魯迅と同じように、島崎藤村が仙台で生活したのはわずか1年あまりでしたが、その間に作った詩は「若菜集」としてまとめられて出版され大反響をよびました。日本近代詩の記念碑的作品ともいわれています。これを記念して、島崎藤村が下宿していたところに「藤村広場」が作られました。  #Ⅱに続く・・・・・

Cimg1221藤村広場にある「日本近代詩発祥の地」の碑。  ここは、JR仙台駅の東口の北側にあたります。20年くらい前までは、通称駅裏と呼ばれていて古い木造の民家や商店が乱雑に密集し、かなりごちゃごちゃ場所でした。 しかし、今ではきれいに再開発されマンションやショップ、飲食店が立ち並んでいます。 

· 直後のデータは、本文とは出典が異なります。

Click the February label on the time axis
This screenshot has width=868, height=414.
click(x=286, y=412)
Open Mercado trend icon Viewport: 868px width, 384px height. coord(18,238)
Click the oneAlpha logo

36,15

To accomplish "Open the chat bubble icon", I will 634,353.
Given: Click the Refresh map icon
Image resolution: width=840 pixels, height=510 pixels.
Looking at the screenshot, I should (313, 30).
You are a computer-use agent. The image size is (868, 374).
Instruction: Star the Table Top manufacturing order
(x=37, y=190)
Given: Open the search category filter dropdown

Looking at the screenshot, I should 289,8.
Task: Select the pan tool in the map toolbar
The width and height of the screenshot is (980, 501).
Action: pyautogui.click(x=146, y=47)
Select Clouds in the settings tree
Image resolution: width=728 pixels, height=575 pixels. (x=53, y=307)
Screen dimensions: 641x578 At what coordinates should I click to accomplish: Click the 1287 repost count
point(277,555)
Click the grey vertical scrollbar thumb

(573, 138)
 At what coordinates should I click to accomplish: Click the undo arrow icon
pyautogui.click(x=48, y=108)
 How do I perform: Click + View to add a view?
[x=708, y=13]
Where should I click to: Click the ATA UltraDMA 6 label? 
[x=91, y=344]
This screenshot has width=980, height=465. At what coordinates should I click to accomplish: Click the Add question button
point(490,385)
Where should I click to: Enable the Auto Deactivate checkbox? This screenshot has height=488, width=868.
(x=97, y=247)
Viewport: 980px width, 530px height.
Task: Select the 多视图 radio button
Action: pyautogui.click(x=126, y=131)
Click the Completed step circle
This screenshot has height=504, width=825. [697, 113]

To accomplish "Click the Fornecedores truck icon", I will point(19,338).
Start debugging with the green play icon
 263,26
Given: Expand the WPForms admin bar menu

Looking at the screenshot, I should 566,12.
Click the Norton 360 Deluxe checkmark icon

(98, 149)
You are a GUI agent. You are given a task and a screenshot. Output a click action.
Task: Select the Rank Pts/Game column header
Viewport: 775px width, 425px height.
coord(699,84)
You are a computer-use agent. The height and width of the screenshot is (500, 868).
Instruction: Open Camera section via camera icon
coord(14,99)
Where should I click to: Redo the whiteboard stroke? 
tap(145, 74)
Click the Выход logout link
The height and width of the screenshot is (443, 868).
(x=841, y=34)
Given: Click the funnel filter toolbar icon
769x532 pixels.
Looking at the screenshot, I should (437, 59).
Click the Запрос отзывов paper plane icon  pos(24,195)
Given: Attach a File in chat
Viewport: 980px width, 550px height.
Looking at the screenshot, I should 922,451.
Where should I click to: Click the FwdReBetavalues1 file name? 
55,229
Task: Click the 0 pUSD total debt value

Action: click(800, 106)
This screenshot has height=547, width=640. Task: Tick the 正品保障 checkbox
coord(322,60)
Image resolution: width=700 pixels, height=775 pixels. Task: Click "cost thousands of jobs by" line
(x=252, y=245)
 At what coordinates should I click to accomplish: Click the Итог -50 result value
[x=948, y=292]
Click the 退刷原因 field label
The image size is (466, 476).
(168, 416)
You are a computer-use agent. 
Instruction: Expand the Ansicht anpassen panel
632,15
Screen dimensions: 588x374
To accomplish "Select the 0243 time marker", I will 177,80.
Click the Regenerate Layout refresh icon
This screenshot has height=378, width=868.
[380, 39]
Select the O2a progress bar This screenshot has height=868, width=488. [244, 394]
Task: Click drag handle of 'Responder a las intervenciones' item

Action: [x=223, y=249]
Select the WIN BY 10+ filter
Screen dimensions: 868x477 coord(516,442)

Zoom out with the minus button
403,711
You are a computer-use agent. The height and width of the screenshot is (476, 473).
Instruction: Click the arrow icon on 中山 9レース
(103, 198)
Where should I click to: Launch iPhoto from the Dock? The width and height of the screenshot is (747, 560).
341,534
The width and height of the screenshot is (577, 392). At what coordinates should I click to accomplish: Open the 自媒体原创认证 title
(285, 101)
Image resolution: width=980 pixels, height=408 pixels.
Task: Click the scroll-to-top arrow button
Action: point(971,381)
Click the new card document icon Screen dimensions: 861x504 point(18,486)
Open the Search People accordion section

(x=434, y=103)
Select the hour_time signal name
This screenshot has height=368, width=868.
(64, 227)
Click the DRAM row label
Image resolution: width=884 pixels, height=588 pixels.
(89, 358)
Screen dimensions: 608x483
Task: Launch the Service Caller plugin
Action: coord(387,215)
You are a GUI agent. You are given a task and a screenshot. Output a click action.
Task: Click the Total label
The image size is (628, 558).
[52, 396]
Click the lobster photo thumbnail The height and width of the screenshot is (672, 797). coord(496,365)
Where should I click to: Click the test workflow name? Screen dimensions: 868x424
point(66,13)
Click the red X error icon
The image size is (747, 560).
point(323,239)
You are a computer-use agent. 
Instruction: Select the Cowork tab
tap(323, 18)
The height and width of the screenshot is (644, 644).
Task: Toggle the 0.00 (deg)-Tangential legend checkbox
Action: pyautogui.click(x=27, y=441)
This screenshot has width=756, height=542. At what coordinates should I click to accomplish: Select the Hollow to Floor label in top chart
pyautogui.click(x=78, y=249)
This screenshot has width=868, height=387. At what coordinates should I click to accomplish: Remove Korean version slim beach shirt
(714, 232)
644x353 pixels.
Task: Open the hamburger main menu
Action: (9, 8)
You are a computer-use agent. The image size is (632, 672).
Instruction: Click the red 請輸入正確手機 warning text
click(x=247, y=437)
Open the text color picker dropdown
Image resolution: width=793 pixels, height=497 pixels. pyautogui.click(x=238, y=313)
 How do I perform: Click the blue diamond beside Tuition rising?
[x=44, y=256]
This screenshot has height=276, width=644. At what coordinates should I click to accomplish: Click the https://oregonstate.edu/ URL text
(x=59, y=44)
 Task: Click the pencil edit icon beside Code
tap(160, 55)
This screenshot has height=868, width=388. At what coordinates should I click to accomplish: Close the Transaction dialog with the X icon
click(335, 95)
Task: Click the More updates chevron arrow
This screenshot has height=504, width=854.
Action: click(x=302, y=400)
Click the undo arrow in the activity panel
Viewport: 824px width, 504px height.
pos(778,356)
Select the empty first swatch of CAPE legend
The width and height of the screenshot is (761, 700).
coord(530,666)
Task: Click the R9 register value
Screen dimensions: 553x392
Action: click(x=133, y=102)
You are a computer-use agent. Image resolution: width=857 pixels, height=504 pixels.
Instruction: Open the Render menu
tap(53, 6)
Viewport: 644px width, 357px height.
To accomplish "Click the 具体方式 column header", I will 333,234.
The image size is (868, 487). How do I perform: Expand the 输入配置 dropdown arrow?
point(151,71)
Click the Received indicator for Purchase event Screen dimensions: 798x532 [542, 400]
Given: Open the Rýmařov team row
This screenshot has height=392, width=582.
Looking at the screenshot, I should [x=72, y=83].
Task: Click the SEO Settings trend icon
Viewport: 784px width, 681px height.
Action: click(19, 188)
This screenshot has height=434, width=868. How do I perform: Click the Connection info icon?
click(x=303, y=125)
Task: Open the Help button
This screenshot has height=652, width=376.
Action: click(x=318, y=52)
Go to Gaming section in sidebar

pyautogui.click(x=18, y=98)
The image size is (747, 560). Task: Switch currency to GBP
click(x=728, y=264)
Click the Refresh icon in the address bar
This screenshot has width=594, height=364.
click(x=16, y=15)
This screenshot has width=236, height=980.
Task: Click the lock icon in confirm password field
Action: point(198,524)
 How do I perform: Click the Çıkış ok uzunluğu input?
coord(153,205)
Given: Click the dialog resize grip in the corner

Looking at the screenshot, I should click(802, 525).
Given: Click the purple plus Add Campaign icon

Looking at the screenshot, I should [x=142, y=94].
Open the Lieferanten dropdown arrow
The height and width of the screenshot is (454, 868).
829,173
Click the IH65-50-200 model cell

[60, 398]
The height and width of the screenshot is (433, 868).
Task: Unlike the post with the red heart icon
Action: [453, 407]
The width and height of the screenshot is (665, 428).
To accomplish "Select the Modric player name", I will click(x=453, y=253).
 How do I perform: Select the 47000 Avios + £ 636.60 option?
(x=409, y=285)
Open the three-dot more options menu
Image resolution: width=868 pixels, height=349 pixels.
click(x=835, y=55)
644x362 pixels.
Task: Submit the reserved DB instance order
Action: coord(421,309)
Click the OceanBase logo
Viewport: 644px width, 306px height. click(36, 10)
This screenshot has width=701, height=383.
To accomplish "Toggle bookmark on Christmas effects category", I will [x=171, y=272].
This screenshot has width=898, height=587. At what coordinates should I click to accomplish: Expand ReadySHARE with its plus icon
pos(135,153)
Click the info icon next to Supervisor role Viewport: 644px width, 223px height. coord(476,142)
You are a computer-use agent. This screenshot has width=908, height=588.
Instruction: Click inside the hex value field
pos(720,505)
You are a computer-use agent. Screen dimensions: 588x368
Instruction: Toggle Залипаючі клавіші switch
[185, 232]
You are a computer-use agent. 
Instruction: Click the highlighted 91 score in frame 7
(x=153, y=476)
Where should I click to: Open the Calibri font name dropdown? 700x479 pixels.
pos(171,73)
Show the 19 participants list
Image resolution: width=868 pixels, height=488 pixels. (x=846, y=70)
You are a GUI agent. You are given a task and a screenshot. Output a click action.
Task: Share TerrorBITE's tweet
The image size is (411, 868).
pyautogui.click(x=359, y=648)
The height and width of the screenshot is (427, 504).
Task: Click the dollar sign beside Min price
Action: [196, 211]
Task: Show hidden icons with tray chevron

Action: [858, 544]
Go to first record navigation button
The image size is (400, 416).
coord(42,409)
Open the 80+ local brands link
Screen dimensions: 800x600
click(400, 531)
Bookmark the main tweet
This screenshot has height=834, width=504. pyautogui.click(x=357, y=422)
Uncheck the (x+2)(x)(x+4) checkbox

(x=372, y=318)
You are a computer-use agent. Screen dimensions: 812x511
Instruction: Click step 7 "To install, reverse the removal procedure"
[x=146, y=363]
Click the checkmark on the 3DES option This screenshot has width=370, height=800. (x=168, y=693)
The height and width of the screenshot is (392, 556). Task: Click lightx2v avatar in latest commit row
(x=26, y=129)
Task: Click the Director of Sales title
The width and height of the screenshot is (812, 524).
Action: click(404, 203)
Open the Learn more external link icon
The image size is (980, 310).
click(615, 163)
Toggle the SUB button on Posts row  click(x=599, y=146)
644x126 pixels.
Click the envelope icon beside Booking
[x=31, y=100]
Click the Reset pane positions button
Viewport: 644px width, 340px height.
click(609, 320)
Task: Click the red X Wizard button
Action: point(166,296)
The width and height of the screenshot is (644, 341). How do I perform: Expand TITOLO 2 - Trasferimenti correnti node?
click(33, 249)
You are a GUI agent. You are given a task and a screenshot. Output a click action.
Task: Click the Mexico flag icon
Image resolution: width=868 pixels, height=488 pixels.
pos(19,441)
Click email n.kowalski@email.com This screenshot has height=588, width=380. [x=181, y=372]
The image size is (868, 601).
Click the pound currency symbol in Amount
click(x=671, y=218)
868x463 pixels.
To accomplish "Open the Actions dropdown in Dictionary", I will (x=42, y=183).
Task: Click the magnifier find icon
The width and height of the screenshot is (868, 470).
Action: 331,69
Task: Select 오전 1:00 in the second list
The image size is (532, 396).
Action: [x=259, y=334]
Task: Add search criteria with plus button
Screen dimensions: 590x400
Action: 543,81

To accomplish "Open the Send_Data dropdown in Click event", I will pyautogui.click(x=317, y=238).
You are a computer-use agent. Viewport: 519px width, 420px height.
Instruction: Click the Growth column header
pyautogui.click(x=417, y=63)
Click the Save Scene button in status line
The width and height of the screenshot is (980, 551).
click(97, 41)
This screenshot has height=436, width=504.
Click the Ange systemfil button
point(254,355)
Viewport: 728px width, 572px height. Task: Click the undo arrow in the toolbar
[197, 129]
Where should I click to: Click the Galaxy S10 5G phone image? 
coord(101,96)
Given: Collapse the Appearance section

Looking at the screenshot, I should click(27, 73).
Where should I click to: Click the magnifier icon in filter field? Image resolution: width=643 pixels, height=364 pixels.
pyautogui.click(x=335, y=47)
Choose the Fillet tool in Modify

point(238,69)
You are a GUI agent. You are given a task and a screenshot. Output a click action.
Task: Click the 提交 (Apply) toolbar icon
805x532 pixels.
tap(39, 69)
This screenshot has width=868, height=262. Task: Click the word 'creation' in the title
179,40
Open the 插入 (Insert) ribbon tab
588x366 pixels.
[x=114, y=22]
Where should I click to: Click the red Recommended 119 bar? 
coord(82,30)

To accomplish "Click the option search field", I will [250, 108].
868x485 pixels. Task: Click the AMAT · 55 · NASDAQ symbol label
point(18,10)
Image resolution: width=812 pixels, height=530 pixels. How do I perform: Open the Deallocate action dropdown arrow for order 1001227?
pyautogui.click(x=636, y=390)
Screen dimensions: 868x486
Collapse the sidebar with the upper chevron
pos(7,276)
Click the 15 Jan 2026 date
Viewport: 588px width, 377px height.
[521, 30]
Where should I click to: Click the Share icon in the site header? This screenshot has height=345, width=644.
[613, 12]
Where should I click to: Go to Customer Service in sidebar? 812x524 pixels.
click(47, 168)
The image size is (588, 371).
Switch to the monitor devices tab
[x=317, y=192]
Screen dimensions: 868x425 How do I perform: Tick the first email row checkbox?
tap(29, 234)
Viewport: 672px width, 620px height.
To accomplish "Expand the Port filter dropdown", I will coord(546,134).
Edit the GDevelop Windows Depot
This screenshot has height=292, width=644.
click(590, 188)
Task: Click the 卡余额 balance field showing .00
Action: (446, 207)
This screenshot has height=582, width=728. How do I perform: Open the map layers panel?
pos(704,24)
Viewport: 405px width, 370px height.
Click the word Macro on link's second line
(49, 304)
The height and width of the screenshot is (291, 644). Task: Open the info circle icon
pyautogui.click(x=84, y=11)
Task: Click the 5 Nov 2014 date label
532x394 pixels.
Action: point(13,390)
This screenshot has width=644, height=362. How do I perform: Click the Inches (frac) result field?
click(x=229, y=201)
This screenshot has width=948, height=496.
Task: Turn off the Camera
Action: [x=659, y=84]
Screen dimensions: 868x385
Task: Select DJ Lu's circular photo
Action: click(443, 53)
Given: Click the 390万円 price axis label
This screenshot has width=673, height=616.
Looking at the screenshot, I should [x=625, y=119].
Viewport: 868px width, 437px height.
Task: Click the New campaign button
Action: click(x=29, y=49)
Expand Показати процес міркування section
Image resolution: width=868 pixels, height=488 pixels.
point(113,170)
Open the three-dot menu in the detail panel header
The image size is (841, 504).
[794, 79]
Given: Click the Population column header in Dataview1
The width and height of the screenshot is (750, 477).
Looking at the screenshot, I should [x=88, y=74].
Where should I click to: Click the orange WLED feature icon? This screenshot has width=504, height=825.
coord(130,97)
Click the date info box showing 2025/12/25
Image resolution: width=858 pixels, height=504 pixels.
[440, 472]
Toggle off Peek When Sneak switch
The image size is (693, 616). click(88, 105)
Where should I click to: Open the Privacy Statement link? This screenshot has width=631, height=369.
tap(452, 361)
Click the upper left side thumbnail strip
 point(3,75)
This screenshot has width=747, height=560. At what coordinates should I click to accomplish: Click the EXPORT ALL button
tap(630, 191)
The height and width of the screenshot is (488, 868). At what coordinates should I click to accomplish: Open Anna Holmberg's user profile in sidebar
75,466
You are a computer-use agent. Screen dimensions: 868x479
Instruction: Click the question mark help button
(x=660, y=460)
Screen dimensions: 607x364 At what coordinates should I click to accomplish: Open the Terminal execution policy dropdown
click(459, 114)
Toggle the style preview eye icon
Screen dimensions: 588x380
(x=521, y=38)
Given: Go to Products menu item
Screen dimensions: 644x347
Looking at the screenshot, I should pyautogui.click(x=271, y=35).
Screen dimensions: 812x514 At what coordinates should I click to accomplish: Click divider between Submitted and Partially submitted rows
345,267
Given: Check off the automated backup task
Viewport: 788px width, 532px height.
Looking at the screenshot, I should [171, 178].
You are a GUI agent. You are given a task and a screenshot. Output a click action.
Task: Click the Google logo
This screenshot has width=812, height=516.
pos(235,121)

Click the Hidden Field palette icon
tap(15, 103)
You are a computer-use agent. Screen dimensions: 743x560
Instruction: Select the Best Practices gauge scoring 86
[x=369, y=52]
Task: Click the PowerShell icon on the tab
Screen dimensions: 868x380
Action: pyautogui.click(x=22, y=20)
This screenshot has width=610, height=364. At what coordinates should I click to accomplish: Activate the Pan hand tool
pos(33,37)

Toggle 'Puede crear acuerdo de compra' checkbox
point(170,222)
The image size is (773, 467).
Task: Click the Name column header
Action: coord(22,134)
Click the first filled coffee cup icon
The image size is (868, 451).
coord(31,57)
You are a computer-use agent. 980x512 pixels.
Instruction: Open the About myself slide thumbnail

Cimg1228藤村広場には巨大な蝶々の絵が描かれていました。「若菜集」の表紙を飾った蝶々ですね。 まるでナスカの地上絵です。なんでこんな絵をわざわざ描いたのだろう? 広場いる人は、何が描かれているのか なんてのは全く分からないのです。上空から見て初めて分かるのです。 これは絶対に見なくては!と思い、近くのマンションの立ち入り禁止の非常階段を勝手に乗り越えて、五階まで登って撮ってきました。やれやれ。(爆) #復刻本「若菜集」 島崎藤村はこちら。だれがデザインしたのでしょうか?白い蝶々が象徴的ですね。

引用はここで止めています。